Even before the pandemic—but especially in its wake as parents began to see the kind of politicized content seeping into schools—alarm bells have been sounding about the lack of transparency in public K-12 education. Yet teachers union-aligned activists have vigorously opposed efforts to bring sunlight into the classroom, suggesting that divulging what is taught to kids would “chill” activist teachers’ ability to push materials on race and gender.

Indeed, that seems to be the narrative favored by the Post, who framed the parent-led movement for transparency as an unfair obstacle to school districts teaching whatever radical political content they desire. Never mind that it’s parents, not activist educators, who have a right to direct their children’s upbringing, and who thus need to know if their children are being indoctrinated in the classroom.

 

The resulting battle lines have left parents and conservative lawmakers pushing for full online transparency of the materials taught to students on one side, and union activists and other progressives on the other. Yet now, the Postseems to be going even further—suggesting that even the existing public records request processes in most states are too burdensome a transparency measure for schools.

“School leaders warn that resources are being diverted away from students’ academic needs at the exact instant America is facing dropping test scores, a teen mental health crisis and a teacher shortage,” the Post said.

Of course, if this is true, the solution is staring the paper in the face—not that the Post was interested in printing it.

As Nicole Solas—a mom who herself has been targeted by public school administrators for seeking to know what would be taught to her kindergarten daughter—observed to Fox News, “The solution to a burdensome influx of public records requests… is academic transparency in public school.”

In 2021, Wisconsin became the first state legislature to pass Goldwater’s Academic Transparency Act. As state Sen. Stephen Nass recognized at the time, listing school materials online would actually streamline the entire process for parents and schools “because it’s all out on the internet, so those costs and staff time and costs to the parent, they would disappear.”

Proactively posting materials online would help bring a détente between parents concerned about what’s being snuck into their kids’ classrooms and school administrators tasked with responding to the public records requests.
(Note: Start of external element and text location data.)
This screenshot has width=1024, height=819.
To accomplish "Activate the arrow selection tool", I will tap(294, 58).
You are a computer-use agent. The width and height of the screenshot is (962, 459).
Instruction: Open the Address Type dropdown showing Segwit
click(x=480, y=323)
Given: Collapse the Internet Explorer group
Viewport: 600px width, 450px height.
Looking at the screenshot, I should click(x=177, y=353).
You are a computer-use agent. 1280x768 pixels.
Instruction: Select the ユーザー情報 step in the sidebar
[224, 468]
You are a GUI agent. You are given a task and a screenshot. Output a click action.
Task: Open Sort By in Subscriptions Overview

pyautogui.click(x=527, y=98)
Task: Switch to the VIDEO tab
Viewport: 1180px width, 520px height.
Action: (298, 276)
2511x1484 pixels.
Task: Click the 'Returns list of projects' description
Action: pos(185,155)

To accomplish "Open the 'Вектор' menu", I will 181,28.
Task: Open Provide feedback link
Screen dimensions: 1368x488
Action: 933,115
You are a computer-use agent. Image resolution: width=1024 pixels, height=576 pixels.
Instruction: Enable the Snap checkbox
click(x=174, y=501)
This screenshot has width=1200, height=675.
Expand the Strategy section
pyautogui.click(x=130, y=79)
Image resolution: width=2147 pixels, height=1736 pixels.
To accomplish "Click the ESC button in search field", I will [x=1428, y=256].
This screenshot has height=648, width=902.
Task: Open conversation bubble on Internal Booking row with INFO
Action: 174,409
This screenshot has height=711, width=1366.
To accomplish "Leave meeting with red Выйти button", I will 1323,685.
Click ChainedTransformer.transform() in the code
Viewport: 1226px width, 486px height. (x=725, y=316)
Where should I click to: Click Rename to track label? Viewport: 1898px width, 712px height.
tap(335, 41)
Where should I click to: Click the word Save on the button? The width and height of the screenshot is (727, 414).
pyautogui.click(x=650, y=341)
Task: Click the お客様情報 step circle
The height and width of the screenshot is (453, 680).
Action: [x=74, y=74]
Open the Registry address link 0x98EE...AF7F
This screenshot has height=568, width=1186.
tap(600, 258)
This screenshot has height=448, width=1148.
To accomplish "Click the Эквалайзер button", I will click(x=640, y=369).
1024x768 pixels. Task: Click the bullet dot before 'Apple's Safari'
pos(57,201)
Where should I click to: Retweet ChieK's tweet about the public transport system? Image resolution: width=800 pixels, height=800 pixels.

But while the Post seems to believe it’s parents who are to blame, even the paper itself is forced to acknowledge the absurdity of the current situation facing moms and dads around the country. Citing the struggles of Michigan mother Carol Litkouhi, for instance, the Post admits that “over the course of six months and a half-dozen Michigan Freedom of Information Act requests, the district declined to share the list of class readings and assignments Litkouhi had asked for.”

Unfortunately, such stonewalling has proven all too common, and public school officials all across the country have repeatedly gloated on hidden camera about the ease with which they have circumvented state laws against teaching Critical Race Theory” (CRT), for instance. What the Post apparently fails to understand is that these realities leave parents no option but to submit broad, wide-ranging records requests—lest administrators simply omit relevant records on the grounds they weren’t specifically asked for.

With online Academic Transparency in place, such records requests wouldn’t be necessary in the first place. Instead, parents, taxpayers, and other teachers could easily see what is being used to teach students in our public schools at the click of a button and without the price tag. Surely, even the Post and its pals in the media should be able to get on board with that.

Matt Beienburg is the Director of Education Policy at the Goldwater Institute. He also serves as director of the institute’s Van Sittert Center for Constitutional Advocacy.